Thursday, May 24, 2012

How to get growth

National governments are rightly focused on reducing the deficits that are causing massive threats to their economies. But the resulting austerity leaves little scope for schemes to stimulate economic growth. And growth would increase tax revenues, thus helping to eliminate the deficits and reduce debts. So what's to be done?

Socialists believe that more can be spent on stimulating growth, while maintaining spending on public services, by taxing the rich more. Deficit hawks believe less should be spent on public services and on growth schemes, while increasing taxes across the board. Neo-classical liberals also believe in spending less, but that reducing taxes can stimulate growth.

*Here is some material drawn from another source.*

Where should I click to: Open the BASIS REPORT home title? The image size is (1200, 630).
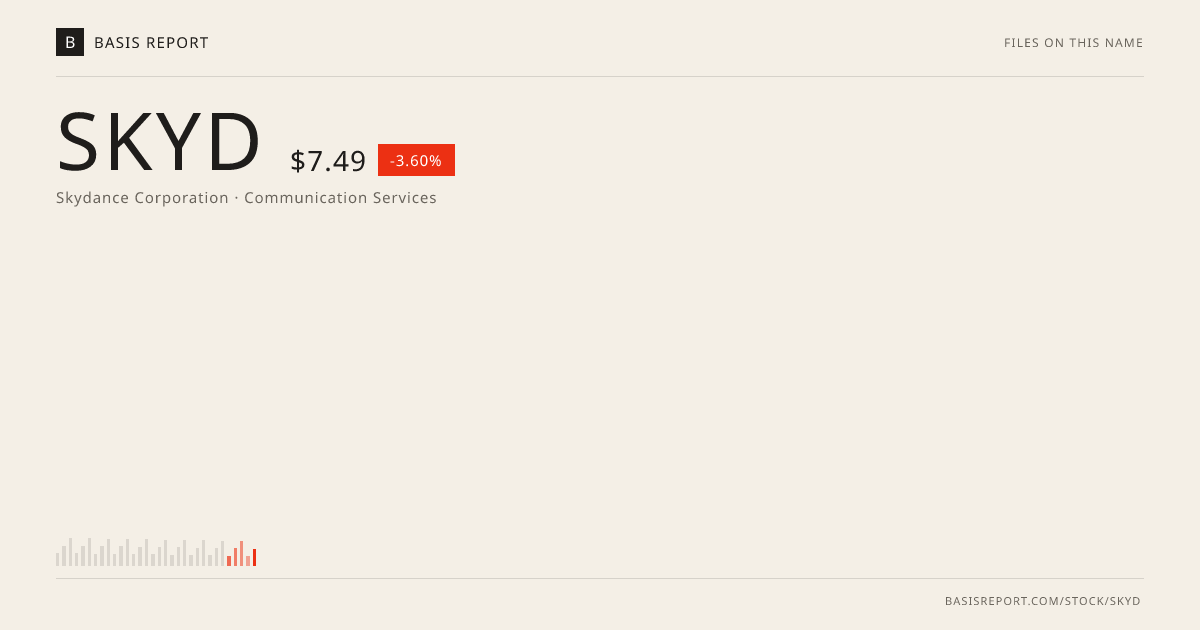click(x=151, y=43)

I don't know that any of these views are right. I'm not an economist, and the arguments on all sides fail to convince. But who knows?

However, in the UK I think there's something that might help, whatever your economic view: empowering local engines for growth.

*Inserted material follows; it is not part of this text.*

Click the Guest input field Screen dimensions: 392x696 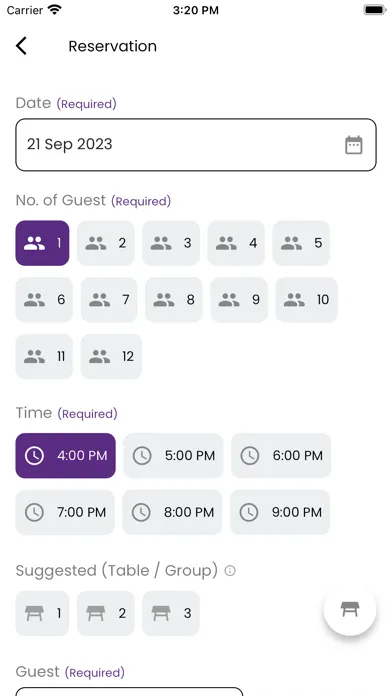[x=129, y=692]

Different parts of the country should be able to take advantage of their own particular local strengths to encourage growth. This requires central government loosening its fevered grip just a little on taxation and expenditure, and letting strong councils take advantage of local conditions.

I want to draw attention to two important aspects of this form of localism: (i) local decision-making about big developments; and (ii) local decision-making about public services.

Local decision-making about big developments

Developments can get stalled at an early stage by emotionally charged battles between enthusiastic proponents of stimulus schemes (house-building, wind farms, engineering projects, and the like) and wary residents fighting damage to their neighbourhoods.

Both sides think the system is weighted against them. The reality is that if local people rather than ministers are the ultimate arbiter of proposals, proposals will have to be designed to unarguably benefit local communities rather than to align with well-meaning but amorphous national policies.

This is not simply a case of transferring decision-making from ministers to councillors. Councillors do need to play an important role in this: referring back proposals that clearly contribute insufficiently; ensuring stakeholders are involved in the discussions; commissioning research comparing alternative options; and proposing conditions such as a local tax, an inspection regime, modified plans or new community facilities. But local electronic plebiscites make the final decision.

Good developments are more likely to succeed quickly under this form of localism, because developers will need to design proposals that make it easy for locals to judge that the benefits outweigh the disadvantages. And bad developments will no longer be able to rely on multiple appeals, inattentive councillors, vague planning policies and ministers with nothing to lose in the locality.

At the same time, developers will not be faced with the knee-jerk local opposition that comes from justified scepticism and sense of powerlessness about the planning system. Constructive engagement is more likely.

Local decision-making about public services

A second way in which local engines for growth can be enabled is through liberalising public services.

Rather than the State controlling public services centrally, like some totalitarian regime, councils would be free to pursue their own preferred ways of delivering particular services, whether that's in-house, through contracts with companies, or in conjunction with other organisations or councils. At the same time, power to vary taxes enables those with different ideas about what works to put those ideas to the test.

Those councils that want to stop the cuts get to stop the cuts, but they will need to borrow the money or raise taxes. Those councils that want a balanced budget will be able to cut spending and increase taxes. Those councils that want to reduce taxes get to do that. But more importantly, councils are free to decide on the priorities for schools, hospitals, police, post offices and so on that make sense for local people, taking account of local needs and opportunities.

Through this encouragement of innovation, the country does not put all its eggs in one basket, but is able to pilot different ways of stimulating growth and dealing with debt, within broad but sensible constraints set by central government.

What works in one part of the country does not automatically work elsewhere, but by evaluating the factors affecting success in every part of the country, the Government will see good ideas being taken up across the country, and bad ideas being quietly dropped with no loss of face to central government.

More autonomy allows ideas to be put to the test. Of course it's true that councils might choose to go for the monorail rather than more frequent buses; they might choose to build the casino rather than the theatre; the nuclear power station rather than the wind farm. But councils must be allowed to make mistakes, so long as there is complete transparency and accountability to local voters.

Why won't this happen?

This "localism-plus" means that good developments are more likely to succeed quickly, and that public services can innovate under democratic local control rather than stagnate under monolithic central control. These are strong engines for growth.

I've outlined the key objections to this proposal. But the main reason this kind of thing is unlikely to happen is not because of potential costs, uncertainties or fragmentation; nor even (at a philosophical level) fears of privatisation or of localism. It is that battle-lines are already being drawn for the next election, and that for all but a few liberal-minded politicians, the dream of enforcing one's own prescription for success across the whole country overrides all other considerations.